Patients + Research: Keith Binette
Patients + Research is a platform for patients to discuss their relationship and experience with the research that leads to new care, cures and treatments. Ontario’s 24 research hospitals are committed to driving best practices for patient co-design of health research. When patients are at the table, the Ontario’s health research enterprise does a better job at making Ontario healthier, wealthier and smarter.
Keith Binette is 55 years old and lives just north of Toronto. In 2010, Keith was diagnosed with rectal cancer—for the second time. He began participating in research at Sunnybrook Health Sciences Centre to help develop new treatments for shrinking tumours. Thank you, Keith, for taking time to share about your health experience with us.
Keith and his fiancée, May, on a visit to Hong Kong.
Why does health research matter to you?
Getting involved in research has been important to me and I am honored to be involved. It’s been a good opportunity to help pay back and to contribute to the future. And it helps other patients. We hope that someday cancer will be even more like a chronic disease that you live with, and that we treat as best we can.
Can you tell us a bit about yourself and your health story?
I was diagnosed 5 years ago with rectal cancer that had come back. And it had come back in a way that was too close to nerves and delicate organs, so surgery was out of the question. I had heard about a treatment called hyperthermia. Some other readers or patients may have heard of this technology before, too. They do it in Germany and Japan using a type of waterbed and generalized heat to warm tumours.
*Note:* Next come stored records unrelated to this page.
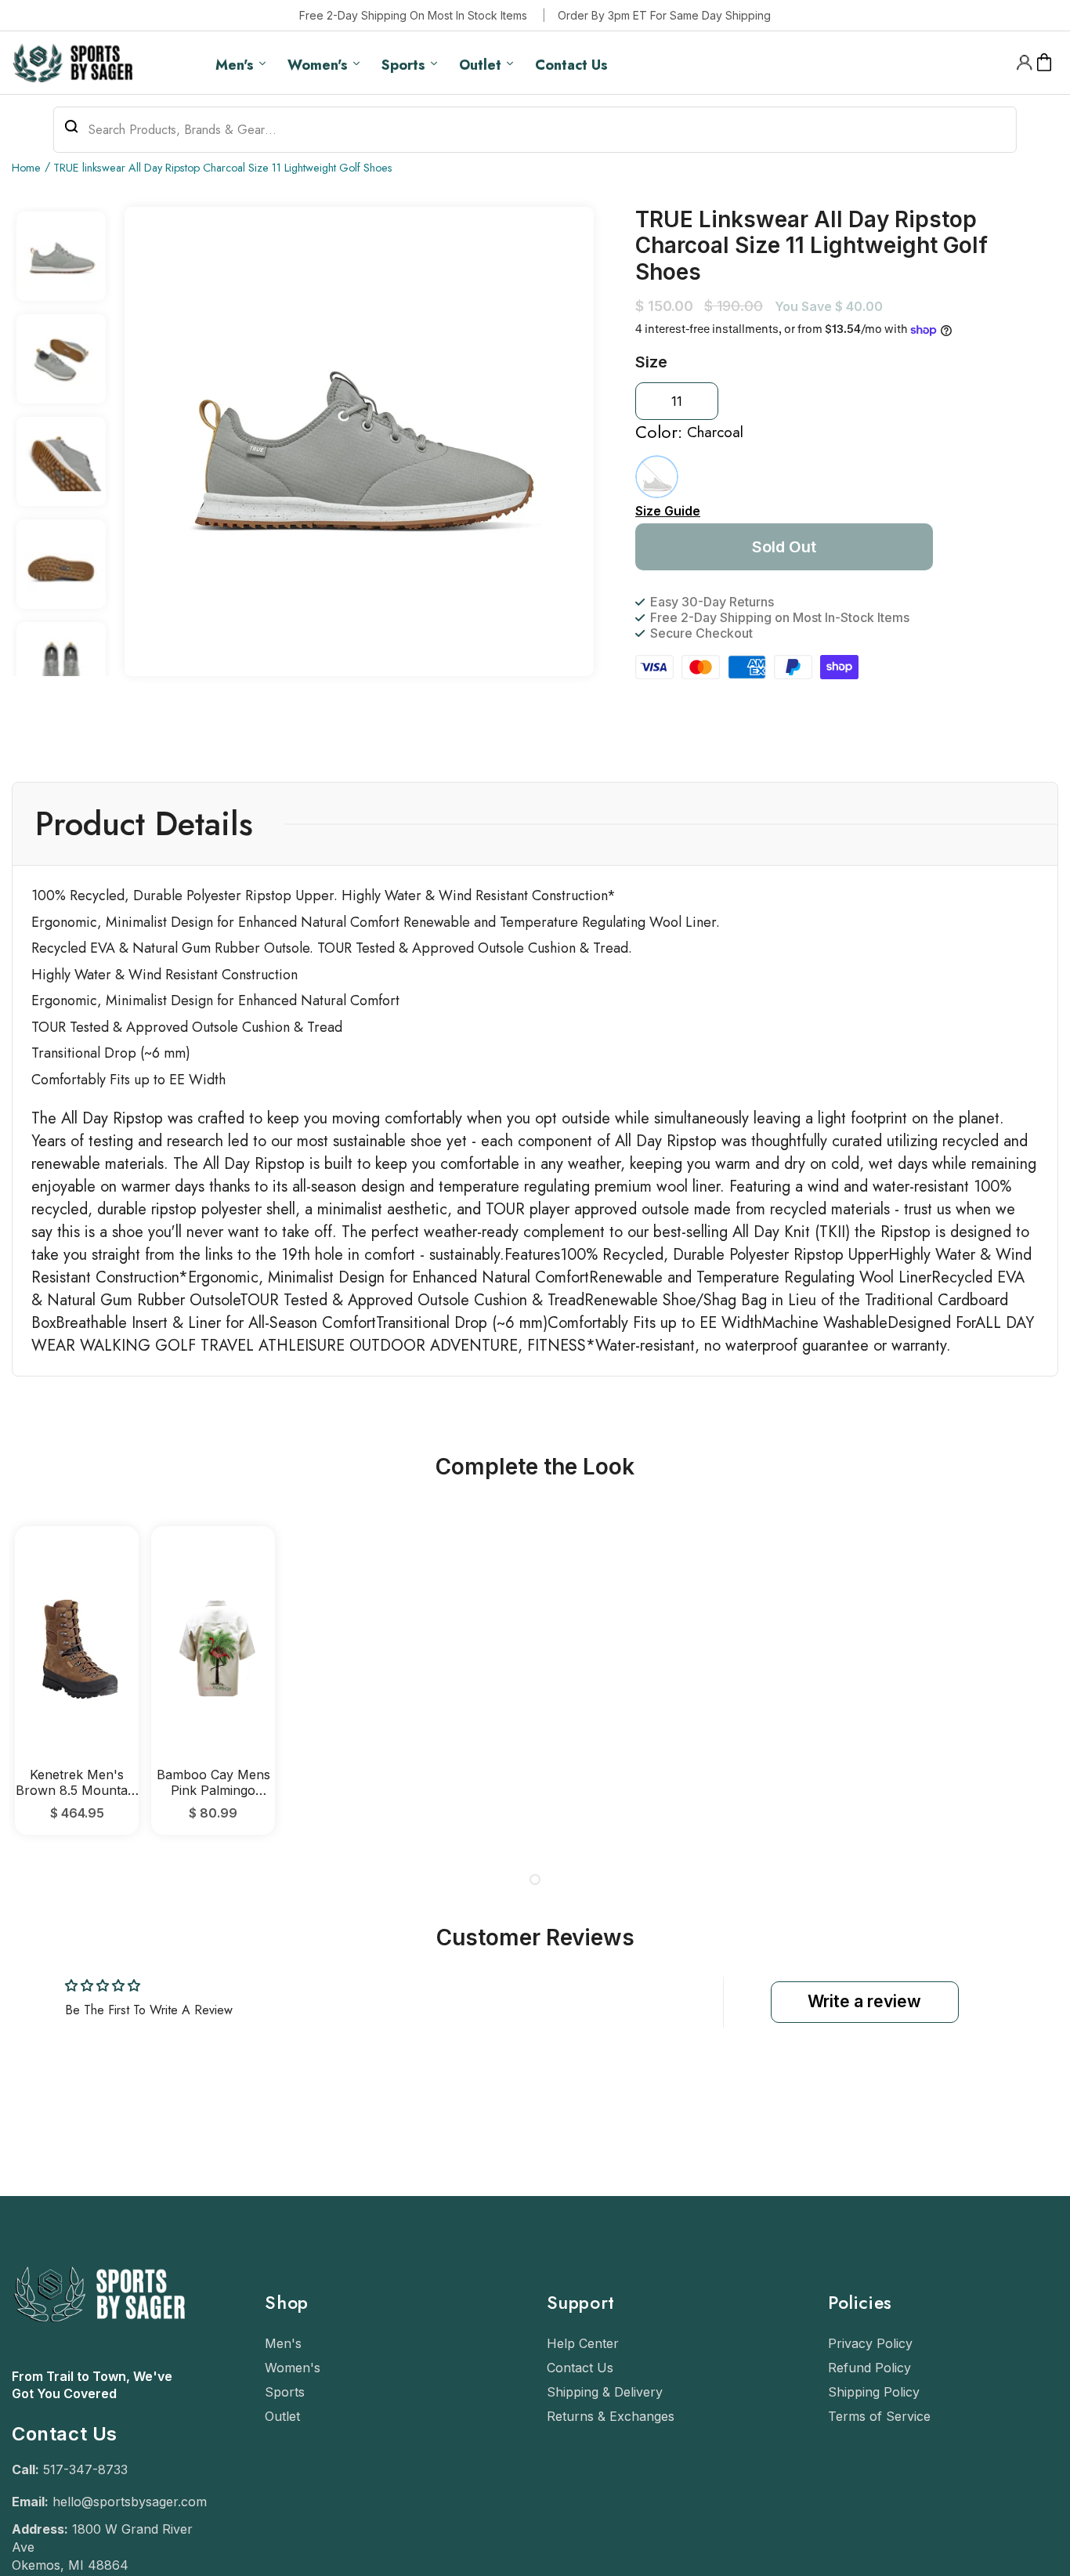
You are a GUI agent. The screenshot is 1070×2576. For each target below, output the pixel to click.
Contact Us (580, 2367)
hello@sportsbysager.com (129, 2501)
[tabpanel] (77, 1680)
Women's (292, 2367)
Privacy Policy (870, 2343)
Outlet (282, 2416)
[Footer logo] (98, 2360)
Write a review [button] (864, 2001)
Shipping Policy (874, 2392)
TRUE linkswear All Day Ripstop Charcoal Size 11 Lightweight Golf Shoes (222, 167)
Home (26, 167)
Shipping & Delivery (605, 2392)
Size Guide (667, 511)
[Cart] (1044, 62)
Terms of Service (879, 2416)
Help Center (583, 2343)
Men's (283, 2343)
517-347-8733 (85, 2469)
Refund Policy (869, 2367)
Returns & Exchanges (610, 2416)
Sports (285, 2392)
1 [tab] (535, 1879)
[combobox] (535, 130)
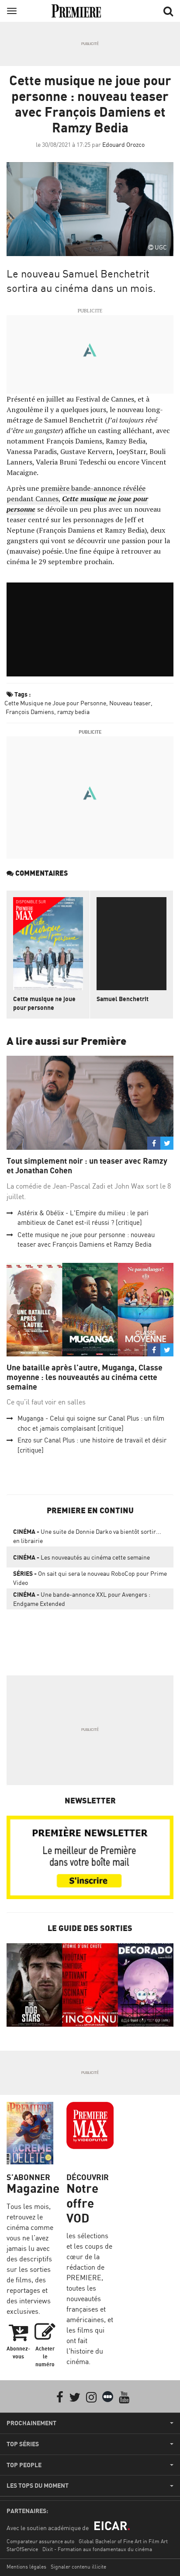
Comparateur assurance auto (40, 2541)
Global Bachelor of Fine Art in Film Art (123, 2541)
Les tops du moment (38, 2485)
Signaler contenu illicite (78, 2566)
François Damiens (29, 711)
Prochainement (31, 2423)
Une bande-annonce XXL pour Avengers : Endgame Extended (81, 1599)
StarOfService (22, 2549)
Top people (24, 2465)
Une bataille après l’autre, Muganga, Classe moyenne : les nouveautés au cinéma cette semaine (85, 1377)
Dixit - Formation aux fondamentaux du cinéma (97, 2549)
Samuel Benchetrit (123, 998)
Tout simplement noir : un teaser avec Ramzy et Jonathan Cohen (87, 1165)
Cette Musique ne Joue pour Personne (55, 703)
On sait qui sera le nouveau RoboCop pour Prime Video (90, 1578)
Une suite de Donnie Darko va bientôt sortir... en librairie (87, 1536)
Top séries (23, 2444)
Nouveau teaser (130, 703)
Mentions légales (26, 2566)
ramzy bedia (73, 711)
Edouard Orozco (123, 144)
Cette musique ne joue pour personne (44, 1003)
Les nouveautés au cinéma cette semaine (81, 1557)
It helps increase response to the chemotherapy and radiation therapy applied shortly after.
At Sunnybrook’s Odette Cancer Centre, I’ve been participating in research that’s developing a newer way of doing hyperthermia using MRI guided focused ultrasound. It gives heat at a low, consistent temperature and that is monitored all the time while I lie on a special table that slides in and out of the MRI machine. The heat just feels warmish and comes in waves, and I have control to tell them to stop if it starts to feel too hot. The idea is that after the hyperthermia, the tumour is still warmed, making chemo and radiation more effective in shrinking the tumour.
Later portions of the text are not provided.